How to write an idiomatic C interface for my crate?


#1

I am writing a C API for my file syncing crate ubiquity, in order to use it in Swift. I decided to use Rusty Cheddar to generate the C headers but I am struggling on how to best represent the ‘semantics’ of ownership etc in C.

Returning non repr© structs

#[no_mangle]
pub unsafe extern fn ubiquity_search_directories_from_root() -> ???

In the ideal world I would like to return the SearchDirectories struct on the stack, thus avoiding allocation, but I understand that because it is not repr(C) that wouldn’t work.
As a workaround I have been allocating it on the heap, and then writing Box::from_raw(Box::new(search_directories).
However, rusty cheddar doesn’t like the return type *const ubiquity::detect::SearchDirectories because it comes from another crate.

Now i seem to have two options:
Create a direct wrapper, but then I have to manually wrap/unwrap when using it or gamble with std::mem::transmute

#[repr(C)]
pub struct CSearchDirectories(SearchDirectories);

I was using raw pointers inside the struct but now I think that is a bad way of doing it.

#[repr(C)]
pub struct CSearchDirectories(*const SearchDirectories);
#[repr(C)]
pub struct CSearchDirectoriesMut(*mut SearchDirectories);

Enums with extra data

This is sort of similar to the first question, but I am more determined to pass it on the stack. This enum should be representable in C using an inner enum for the discriminant and then a size_t value that will just be uninitialized if the discriminant is not PropagateFromMaster

pub enum Operation {
    /// the provided replica was correct
   PropagateFromMaster(usize),
   /// the item was changed on multiple replicas and we don't know which
   ItemChangedOnMultipleReplicas,
   /// the item differs, but there was no previous state in the archives so we don't know which replica is 'correct'
  ItemDiffersBetweenReplicasAndNoArchive
}

### Turning generics back into dynamic dispatch

A month ago I rewrote the library using `GenericArray` instead of `Vec`, avoiding heap allocation for what is 99% of the time only a 2 element long vector.

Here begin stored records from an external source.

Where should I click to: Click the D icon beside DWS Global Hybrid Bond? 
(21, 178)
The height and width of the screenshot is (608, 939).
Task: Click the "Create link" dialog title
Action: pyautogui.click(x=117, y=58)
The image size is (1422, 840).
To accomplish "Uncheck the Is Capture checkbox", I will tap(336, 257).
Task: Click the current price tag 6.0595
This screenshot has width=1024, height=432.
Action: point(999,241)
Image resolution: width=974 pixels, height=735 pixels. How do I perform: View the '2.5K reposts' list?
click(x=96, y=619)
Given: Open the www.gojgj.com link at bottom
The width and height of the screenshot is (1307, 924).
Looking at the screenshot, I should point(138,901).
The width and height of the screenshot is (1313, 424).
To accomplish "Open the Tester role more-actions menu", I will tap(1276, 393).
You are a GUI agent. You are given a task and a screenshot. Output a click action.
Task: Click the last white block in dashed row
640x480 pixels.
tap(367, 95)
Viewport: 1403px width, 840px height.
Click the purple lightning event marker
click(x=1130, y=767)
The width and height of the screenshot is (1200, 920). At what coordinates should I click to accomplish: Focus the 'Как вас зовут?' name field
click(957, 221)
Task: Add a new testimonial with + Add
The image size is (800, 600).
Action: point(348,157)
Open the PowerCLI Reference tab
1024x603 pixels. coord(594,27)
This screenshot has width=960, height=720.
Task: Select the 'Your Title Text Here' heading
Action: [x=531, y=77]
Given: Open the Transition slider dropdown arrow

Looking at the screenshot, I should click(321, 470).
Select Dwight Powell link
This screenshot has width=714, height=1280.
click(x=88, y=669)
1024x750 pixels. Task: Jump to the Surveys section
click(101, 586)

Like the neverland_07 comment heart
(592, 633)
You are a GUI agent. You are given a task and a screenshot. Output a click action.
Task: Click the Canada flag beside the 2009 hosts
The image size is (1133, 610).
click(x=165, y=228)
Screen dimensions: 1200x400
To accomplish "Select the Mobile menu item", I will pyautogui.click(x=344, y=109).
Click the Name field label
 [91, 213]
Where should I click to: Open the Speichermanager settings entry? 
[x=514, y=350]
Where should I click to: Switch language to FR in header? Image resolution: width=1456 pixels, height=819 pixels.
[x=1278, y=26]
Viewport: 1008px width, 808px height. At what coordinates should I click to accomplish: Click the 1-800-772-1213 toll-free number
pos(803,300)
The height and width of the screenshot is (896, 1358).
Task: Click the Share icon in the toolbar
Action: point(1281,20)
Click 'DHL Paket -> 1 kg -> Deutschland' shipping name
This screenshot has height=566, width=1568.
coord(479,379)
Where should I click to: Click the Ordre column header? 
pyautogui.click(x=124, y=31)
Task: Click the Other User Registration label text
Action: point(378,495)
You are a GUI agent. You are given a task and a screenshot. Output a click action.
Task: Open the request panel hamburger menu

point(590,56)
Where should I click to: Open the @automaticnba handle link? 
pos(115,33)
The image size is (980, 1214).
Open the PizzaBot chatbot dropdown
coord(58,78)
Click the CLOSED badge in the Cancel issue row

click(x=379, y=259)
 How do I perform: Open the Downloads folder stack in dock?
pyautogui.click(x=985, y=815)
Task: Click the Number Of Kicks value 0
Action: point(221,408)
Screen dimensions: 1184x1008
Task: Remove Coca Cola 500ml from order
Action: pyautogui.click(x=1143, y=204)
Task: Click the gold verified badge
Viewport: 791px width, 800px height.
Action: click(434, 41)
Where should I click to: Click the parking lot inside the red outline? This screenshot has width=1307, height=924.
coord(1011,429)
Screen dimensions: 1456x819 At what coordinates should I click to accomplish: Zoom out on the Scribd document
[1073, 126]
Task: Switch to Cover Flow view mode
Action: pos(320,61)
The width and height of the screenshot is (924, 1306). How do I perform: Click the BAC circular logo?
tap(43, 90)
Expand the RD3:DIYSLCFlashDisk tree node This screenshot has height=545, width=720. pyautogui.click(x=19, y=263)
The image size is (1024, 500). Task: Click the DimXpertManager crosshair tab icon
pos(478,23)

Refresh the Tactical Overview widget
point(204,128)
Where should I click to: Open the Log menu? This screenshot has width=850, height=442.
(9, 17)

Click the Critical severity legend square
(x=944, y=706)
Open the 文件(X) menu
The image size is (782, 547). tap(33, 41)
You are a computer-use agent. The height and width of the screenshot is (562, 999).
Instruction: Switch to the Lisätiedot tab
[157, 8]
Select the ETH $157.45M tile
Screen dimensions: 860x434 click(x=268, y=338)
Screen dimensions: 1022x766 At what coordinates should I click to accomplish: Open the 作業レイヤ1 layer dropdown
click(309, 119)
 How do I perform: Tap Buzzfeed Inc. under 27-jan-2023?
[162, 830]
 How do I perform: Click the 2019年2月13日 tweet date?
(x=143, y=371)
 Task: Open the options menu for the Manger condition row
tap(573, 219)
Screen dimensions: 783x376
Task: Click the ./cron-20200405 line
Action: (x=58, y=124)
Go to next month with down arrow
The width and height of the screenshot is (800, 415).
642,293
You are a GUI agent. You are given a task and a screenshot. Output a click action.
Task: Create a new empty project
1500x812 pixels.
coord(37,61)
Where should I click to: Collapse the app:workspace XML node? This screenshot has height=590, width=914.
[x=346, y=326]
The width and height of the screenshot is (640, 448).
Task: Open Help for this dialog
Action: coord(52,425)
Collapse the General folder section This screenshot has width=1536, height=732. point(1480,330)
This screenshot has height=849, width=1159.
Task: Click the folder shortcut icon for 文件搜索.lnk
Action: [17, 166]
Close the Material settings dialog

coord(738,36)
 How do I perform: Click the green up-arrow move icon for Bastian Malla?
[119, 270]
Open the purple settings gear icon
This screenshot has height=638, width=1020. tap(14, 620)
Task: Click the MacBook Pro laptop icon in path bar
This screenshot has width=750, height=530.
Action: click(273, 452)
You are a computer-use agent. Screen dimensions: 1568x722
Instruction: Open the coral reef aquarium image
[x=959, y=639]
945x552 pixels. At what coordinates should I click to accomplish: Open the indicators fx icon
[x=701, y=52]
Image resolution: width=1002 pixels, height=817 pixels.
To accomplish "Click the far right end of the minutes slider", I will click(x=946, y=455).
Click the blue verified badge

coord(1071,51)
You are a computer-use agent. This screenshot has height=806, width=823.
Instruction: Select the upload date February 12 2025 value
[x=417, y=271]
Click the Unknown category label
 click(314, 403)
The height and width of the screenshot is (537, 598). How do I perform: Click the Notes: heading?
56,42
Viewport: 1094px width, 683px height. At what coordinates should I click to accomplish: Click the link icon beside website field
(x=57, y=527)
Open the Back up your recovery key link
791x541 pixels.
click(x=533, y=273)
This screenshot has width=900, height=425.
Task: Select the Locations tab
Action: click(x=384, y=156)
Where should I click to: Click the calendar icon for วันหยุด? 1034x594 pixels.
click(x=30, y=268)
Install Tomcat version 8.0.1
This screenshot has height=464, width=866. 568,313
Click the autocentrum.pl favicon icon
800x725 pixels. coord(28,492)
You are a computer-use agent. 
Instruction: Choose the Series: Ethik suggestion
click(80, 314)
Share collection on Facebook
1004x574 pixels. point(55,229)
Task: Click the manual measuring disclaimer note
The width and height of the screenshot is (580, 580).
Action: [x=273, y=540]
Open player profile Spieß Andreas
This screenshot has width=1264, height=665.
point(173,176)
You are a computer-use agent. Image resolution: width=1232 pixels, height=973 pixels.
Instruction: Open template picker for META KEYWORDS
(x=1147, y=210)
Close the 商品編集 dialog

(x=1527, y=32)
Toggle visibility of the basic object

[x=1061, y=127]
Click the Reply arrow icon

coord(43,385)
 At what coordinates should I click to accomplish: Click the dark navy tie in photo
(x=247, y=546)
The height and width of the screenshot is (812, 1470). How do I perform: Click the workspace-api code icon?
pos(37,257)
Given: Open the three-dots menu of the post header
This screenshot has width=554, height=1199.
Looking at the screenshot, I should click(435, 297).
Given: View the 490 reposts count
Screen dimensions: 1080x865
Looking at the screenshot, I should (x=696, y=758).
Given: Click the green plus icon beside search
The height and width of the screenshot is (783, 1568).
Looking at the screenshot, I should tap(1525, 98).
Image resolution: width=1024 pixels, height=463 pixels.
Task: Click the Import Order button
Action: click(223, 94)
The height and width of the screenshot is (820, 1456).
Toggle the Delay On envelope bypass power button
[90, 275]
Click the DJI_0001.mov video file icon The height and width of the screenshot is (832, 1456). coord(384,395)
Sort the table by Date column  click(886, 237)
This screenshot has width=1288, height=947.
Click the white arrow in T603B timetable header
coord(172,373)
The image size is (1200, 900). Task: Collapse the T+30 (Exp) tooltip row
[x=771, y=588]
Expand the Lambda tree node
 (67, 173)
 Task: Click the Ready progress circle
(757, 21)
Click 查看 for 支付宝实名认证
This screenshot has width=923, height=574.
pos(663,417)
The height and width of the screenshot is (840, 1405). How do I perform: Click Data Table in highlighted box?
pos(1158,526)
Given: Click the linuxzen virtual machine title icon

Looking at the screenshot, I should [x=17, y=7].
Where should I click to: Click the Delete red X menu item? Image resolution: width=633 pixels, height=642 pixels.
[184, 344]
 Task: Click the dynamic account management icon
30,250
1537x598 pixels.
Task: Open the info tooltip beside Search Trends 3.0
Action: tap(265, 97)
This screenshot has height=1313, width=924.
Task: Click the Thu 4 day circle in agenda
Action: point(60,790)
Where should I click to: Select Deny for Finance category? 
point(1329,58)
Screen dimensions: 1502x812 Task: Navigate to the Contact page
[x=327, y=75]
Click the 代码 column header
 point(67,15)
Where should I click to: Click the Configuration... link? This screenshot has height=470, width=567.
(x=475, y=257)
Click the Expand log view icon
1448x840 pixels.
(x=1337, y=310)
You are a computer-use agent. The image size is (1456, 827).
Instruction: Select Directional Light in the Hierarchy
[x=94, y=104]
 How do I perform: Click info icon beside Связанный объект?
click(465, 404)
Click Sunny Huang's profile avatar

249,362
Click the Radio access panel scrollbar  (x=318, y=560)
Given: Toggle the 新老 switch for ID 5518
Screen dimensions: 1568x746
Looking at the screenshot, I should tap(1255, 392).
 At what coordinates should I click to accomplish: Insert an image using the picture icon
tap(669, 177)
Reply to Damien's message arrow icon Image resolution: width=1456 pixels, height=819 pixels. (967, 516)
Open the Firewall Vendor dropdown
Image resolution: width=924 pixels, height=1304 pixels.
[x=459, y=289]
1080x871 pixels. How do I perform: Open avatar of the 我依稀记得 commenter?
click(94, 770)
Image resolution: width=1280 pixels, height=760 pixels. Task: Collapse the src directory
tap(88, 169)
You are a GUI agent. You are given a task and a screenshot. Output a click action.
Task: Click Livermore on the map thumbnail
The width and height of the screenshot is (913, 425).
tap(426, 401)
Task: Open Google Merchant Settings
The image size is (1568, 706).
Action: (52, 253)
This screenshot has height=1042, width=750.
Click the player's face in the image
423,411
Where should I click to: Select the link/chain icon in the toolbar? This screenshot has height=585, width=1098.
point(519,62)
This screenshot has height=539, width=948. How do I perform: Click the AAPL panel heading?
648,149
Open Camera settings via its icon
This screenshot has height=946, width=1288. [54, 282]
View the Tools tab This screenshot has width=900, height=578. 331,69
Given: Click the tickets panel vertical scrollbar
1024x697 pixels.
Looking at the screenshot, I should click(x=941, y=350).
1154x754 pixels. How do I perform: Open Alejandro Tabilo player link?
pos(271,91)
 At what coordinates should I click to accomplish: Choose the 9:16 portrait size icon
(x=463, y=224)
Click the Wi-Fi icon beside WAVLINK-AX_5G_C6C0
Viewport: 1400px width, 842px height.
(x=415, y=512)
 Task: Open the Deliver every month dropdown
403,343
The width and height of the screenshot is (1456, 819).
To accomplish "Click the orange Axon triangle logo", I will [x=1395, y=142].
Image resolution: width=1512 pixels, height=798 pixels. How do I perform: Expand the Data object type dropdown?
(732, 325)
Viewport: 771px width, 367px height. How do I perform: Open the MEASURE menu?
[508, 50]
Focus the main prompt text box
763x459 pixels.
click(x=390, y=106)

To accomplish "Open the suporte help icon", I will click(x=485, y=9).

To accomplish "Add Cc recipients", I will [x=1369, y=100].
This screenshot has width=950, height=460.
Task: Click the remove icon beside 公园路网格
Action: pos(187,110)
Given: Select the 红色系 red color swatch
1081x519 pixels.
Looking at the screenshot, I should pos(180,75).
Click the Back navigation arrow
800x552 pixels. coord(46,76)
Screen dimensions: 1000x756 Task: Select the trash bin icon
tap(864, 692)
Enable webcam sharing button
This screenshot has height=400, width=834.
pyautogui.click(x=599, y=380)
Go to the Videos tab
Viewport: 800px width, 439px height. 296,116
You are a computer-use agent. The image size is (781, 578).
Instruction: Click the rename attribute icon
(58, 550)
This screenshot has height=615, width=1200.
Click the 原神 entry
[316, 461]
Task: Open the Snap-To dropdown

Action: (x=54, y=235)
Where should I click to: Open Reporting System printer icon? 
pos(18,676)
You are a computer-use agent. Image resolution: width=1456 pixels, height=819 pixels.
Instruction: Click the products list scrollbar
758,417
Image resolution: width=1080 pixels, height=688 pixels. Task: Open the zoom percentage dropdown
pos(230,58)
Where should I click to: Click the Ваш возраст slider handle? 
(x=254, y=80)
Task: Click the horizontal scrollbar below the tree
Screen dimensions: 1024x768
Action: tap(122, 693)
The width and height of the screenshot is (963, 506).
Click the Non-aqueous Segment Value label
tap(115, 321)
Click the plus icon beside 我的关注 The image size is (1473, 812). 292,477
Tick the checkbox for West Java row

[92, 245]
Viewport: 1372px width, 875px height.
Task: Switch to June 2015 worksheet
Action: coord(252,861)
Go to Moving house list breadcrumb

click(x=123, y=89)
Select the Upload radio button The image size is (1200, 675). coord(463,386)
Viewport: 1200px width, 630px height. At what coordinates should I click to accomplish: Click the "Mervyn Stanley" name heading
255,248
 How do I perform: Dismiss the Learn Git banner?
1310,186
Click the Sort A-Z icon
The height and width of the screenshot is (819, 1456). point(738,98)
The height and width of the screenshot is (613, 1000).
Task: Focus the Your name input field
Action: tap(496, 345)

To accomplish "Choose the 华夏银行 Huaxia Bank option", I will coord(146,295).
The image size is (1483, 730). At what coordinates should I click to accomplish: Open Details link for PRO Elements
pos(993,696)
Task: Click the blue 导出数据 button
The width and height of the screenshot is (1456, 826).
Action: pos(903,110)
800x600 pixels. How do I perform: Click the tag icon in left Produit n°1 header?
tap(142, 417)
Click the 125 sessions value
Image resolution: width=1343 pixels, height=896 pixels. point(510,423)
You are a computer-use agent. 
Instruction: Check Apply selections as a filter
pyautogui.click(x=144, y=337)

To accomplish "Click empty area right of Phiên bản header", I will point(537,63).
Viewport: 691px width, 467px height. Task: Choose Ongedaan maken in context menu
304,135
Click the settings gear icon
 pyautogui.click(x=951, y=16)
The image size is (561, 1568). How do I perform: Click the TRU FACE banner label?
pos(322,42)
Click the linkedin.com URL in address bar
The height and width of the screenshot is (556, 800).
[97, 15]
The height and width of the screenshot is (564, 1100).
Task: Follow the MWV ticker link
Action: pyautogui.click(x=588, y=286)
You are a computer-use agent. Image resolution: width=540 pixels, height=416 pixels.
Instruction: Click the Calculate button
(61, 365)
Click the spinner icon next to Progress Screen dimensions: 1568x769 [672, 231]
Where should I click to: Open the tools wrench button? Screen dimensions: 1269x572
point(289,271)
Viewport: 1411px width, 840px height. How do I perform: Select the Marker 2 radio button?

The issue is, I can't have generics in a C interface.

My plan so far is:
1. 'Monomorphize' the C interface. ie: I write separate functions (`ubiquity_propagate_2`, `ubiquity_propagate_3`, `ubiquity_propagate_4`) for each number of replicas. I think there would never be more than 4 replicas.

2. In Swift, write a wrapper struct/class that contains a void pointer to "some" Rust struct, along with a number which represents the number of replicas, then switch on that and convert the void pointer to the monomorphized version and then invoke that.

I think it would work, but is there a cleaner solution?

### Conclusion

Basically, I think I could hack it together alone, but I am searching for the cleanest, most idiomatic solution!

#2

My personal approach to this problem is to try and find the idiomatic C solution and implement that. With that in mind…

The key issue with permitting your struct to be on the C stack is that a C compiler must know the size of said type, which means you must expose the internals of that type in your C header file. This might be OK, but if you make any changes to that struct you risk making an ABI incompatible change.

The typical way around this is to declare an opaque struct (i.e., an abstract type). For all intents and purposes, this will require a heap allocation.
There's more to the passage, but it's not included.